Collected data entries
----

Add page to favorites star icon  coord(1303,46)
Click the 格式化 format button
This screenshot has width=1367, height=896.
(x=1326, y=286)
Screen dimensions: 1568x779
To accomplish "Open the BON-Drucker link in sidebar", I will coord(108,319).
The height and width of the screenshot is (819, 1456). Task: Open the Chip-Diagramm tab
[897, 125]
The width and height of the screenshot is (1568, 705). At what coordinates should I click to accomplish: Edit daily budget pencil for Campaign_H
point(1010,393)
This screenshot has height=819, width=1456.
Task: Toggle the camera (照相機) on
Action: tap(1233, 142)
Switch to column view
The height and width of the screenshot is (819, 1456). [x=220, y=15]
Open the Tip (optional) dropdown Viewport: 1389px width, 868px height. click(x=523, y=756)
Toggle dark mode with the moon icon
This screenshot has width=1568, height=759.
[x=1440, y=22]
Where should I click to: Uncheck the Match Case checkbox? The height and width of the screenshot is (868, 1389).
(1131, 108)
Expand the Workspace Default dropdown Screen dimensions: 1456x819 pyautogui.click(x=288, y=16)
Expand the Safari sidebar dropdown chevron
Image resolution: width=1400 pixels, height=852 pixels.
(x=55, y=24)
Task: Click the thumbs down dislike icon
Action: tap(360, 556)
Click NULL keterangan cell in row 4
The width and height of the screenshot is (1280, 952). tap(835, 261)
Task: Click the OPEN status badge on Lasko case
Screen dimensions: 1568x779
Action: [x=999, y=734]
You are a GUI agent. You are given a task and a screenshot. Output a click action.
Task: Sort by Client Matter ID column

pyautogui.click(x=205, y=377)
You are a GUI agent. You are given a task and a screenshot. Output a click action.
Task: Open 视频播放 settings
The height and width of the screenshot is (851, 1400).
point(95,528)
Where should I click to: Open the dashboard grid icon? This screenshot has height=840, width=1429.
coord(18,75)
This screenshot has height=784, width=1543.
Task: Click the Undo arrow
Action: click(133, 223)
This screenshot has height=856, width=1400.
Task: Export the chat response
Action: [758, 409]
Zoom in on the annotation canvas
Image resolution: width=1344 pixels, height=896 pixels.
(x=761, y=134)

----

# BRIEF
Output the records in full, keeping them exactly as they are.

# RESULT FOR THIS EXERCISE
Add page to favorites star icon  coord(1303,46)
Click the 格式化 format button
This screenshot has width=1367, height=896.
(x=1326, y=286)
Screen dimensions: 1568x779
To accomplish "Open the BON-Drucker link in sidebar", I will coord(108,319).
The height and width of the screenshot is (819, 1456). Task: Open the Chip-Diagramm tab
[897, 125]
The width and height of the screenshot is (1568, 705). At what coordinates should I click to accomplish: Edit daily budget pencil for Campaign_H
point(1010,393)
This screenshot has height=819, width=1456.
Task: Toggle the camera (照相機) on
Action: tap(1233, 142)
Switch to column view
The height and width of the screenshot is (819, 1456). [x=220, y=15]
Open the Tip (optional) dropdown Viewport: 1389px width, 868px height. click(x=523, y=756)
Toggle dark mode with the moon icon
This screenshot has width=1568, height=759.
[x=1440, y=22]
Where should I click to: Uncheck the Match Case checkbox? The height and width of the screenshot is (868, 1389).
(1131, 108)
Expand the Workspace Default dropdown Screen dimensions: 1456x819 pyautogui.click(x=288, y=16)
Expand the Safari sidebar dropdown chevron
Image resolution: width=1400 pixels, height=852 pixels.
(x=55, y=24)
Task: Click the thumbs down dislike icon
Action: tap(360, 556)
Click NULL keterangan cell in row 4
The width and height of the screenshot is (1280, 952). tap(835, 261)
Task: Click the OPEN status badge on Lasko case
Screen dimensions: 1568x779
Action: [x=999, y=734]
You are a GUI agent. You are given a task and a screenshot. Output a click action.
Task: Sort by Client Matter ID column

pyautogui.click(x=205, y=377)
You are a GUI agent. You are given a task and a screenshot. Output a click action.
Task: Open 视频播放 settings
The height and width of the screenshot is (851, 1400).
point(95,528)
Where should I click to: Open the dashboard grid icon? This screenshot has height=840, width=1429.
coord(18,75)
This screenshot has height=784, width=1543.
Task: Click the Undo arrow
Action: click(133, 223)
This screenshot has height=856, width=1400.
Task: Export the chat response
Action: [758, 409]
Zoom in on the annotation canvas
Image resolution: width=1344 pixels, height=896 pixels.
(x=761, y=134)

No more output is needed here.